TIPS & EDUKASI. Lanskap perdagangan digital hari ini didominasi oleh pergeseran radikal perilaku belanja masyarakat ke arah Social Commerce. Platform media sosial seperti TikTok tidak lagi sekadar menjadi panggung hiburan visual, melainkan telah menjelma menjadi sales engine (mesin penjualan) raksasa yang sangat agresif. Bagi pelaku Usaha Mikro, Kecil, dan Menengah (UMKM) lokal, fenomena ini adalah peluang emas sekaligus tantangan untuk keluar dari metode pemasaran konvensional yang mulai jenuh.

Merespons dinamika pasar digital tersebut, dosen konsentrasi Pemasaran Digital di Fakultas Ekonomi dan Bisnis (FEB) UMM membagikan tiga strategi fundamental berbasis algoritma untuk mengoptimalkan konversi penjualan lewat TikTok E-Commerce:

  1. Implementasi Shoppertainment melalui Konten Solutif: Konsep shoppertainment (belanja berbalut hiburan) adalah kunci utama. Jangan sekadar melakukan jualan langsung (hard selling). Buatlah konten video pendek yang berfokus pada penyelesaian masalah konsumen (problem-solving content) atau edukasi produk yang dikemas secara kreatif untuk memicu interaksi awal.
  2. Optimalisasi Live Shopping pada Prime Time Audien: Konsistensi melakukan siaran langsung (live streaming) bukan sekadar interaksi, melainkan momentum krusial untuk membangun urgency pembelian melalui promo eksklusif. Jadwalkan live pada jam-jam produktif pasar target (peak hours) untuk memaksimalkan jumlah penonton dan metrik keterikatan (engagement rate).
  3. Kombinasi Data-Driven Marketing via Fitur Analitik: Jangan menebak-nebak selera pasar. Manfaatkan dashboard analytics yang disediakan platform untuk membaca demografi audiens, durasi tontonan rata-rata, hingga jenis konten yang paling banyak menghasilkan konversi. Data inilah yang menjadi basis untuk melakukan perbaikan strategi secara berkala.

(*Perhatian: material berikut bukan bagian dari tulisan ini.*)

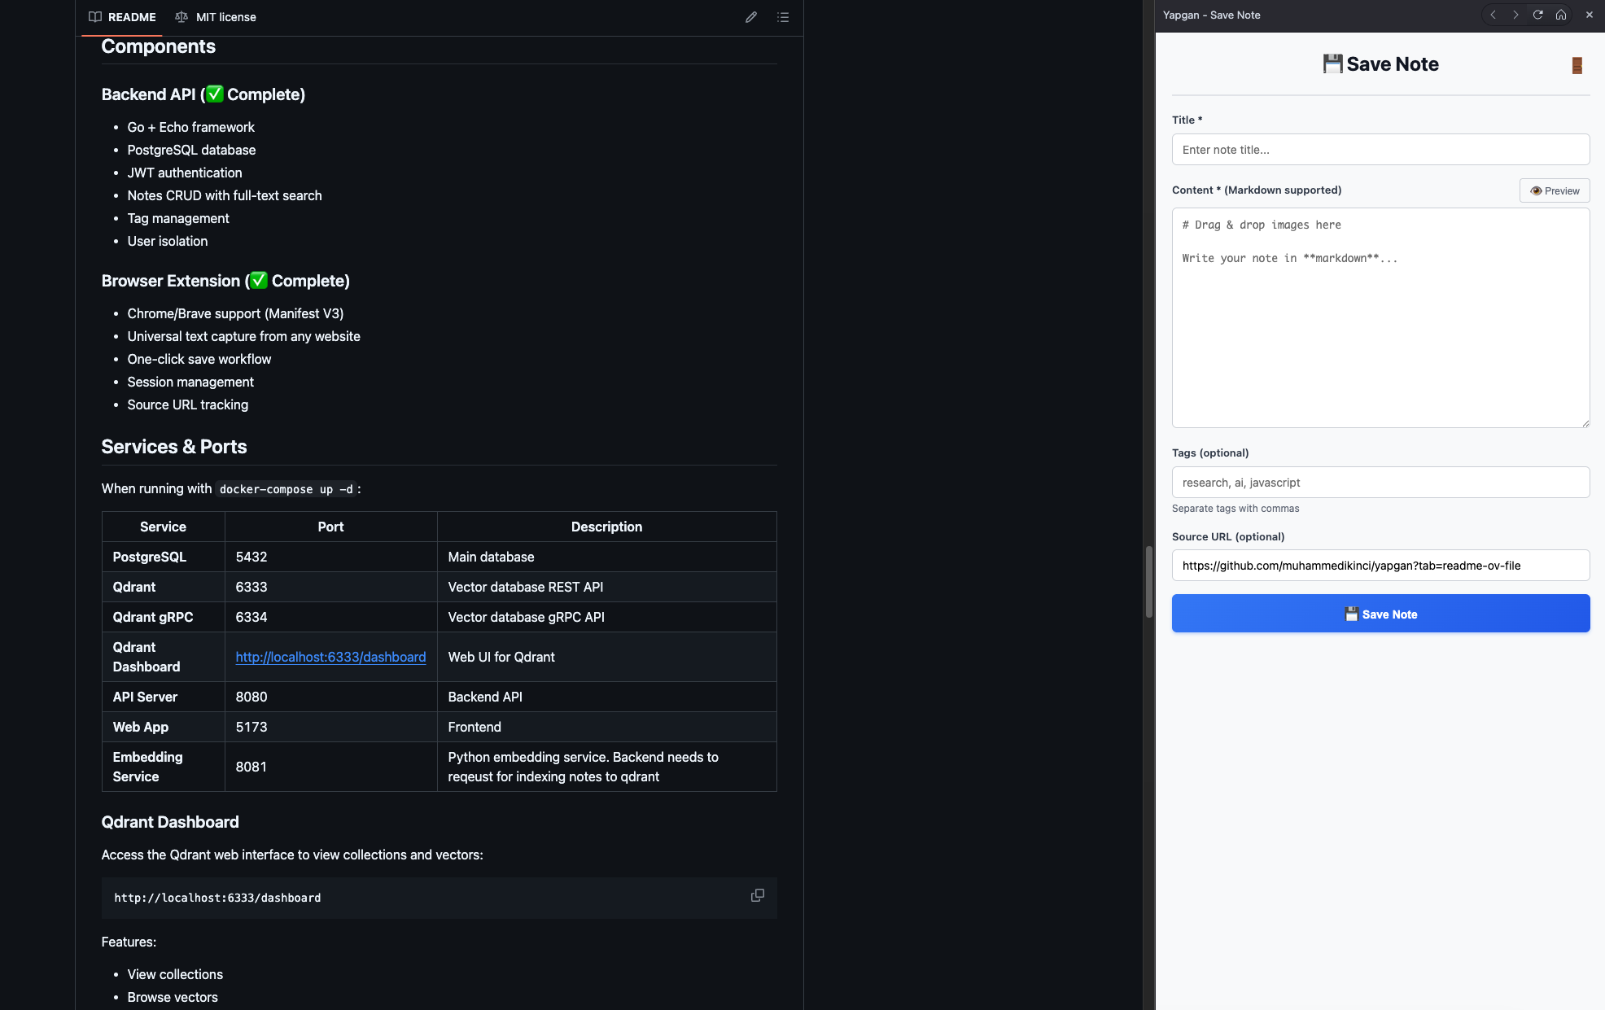Switch to the README tab
This screenshot has height=1010, width=1605.
click(122, 17)
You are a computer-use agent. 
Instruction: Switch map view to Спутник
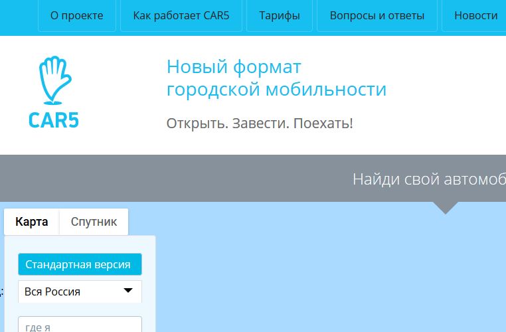click(x=94, y=222)
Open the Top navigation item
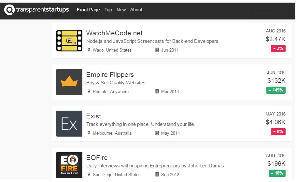 108,10
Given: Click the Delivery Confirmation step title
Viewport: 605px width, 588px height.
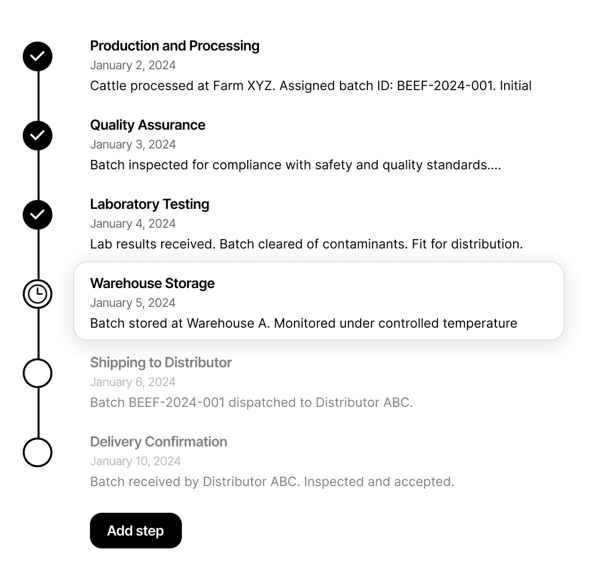Looking at the screenshot, I should tap(159, 442).
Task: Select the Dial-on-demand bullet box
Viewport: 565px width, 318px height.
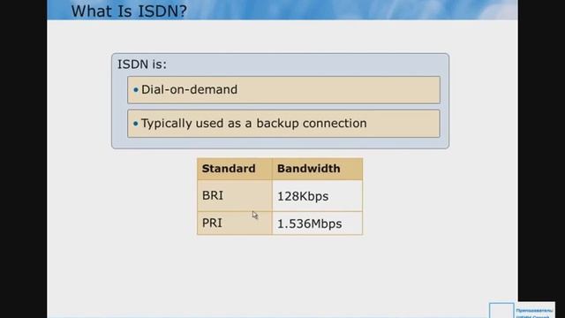Action: tap(283, 90)
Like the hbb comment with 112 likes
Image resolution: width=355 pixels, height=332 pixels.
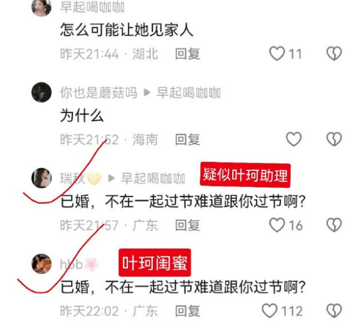270,311
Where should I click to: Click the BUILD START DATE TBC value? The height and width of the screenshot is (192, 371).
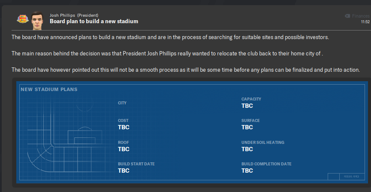(124, 171)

Akselerasi transformasi digital di sektor commerce ini menjadi kiblat utama dalam pengembangan kurikulum pembelajaran di Prodi Manajemen UMM. Melalui Konsentrasi Manajemen Pemasaran, mahasiswa tidak sekadar diajarkan teori pemasaran klasik, melainkan ditempa secara integratif untuk menguasai arsitektur digital marketing, manajemen kampanye media sosial, hingga analisis perilaku konsumen digital.

Guna melahirkan lulusan dengan kompetensi bisnis yang holistik, prodi ini juga menyinergikannya dengan variasi keahlian pada konsentrasi Manajemen Keuangan, Manajemen SDM, dan Manajemen Operasi. Komitmen ini dipertegas melalui program unggulan kelas profesional seperti Center of Excellence (CoE) Tourism and Hospitality, yang secara spesifik melatih mahasiswa untuk mampu menggerakkan digitalisasi industri kreatif dan pariwisata daerah. Sinergi inilah yang memastikan lulusan Manajemen UMM siap hadir sebagai arsitek digitalisasi yang tangguh bagi kemajuan UMKM di tingkat nasional.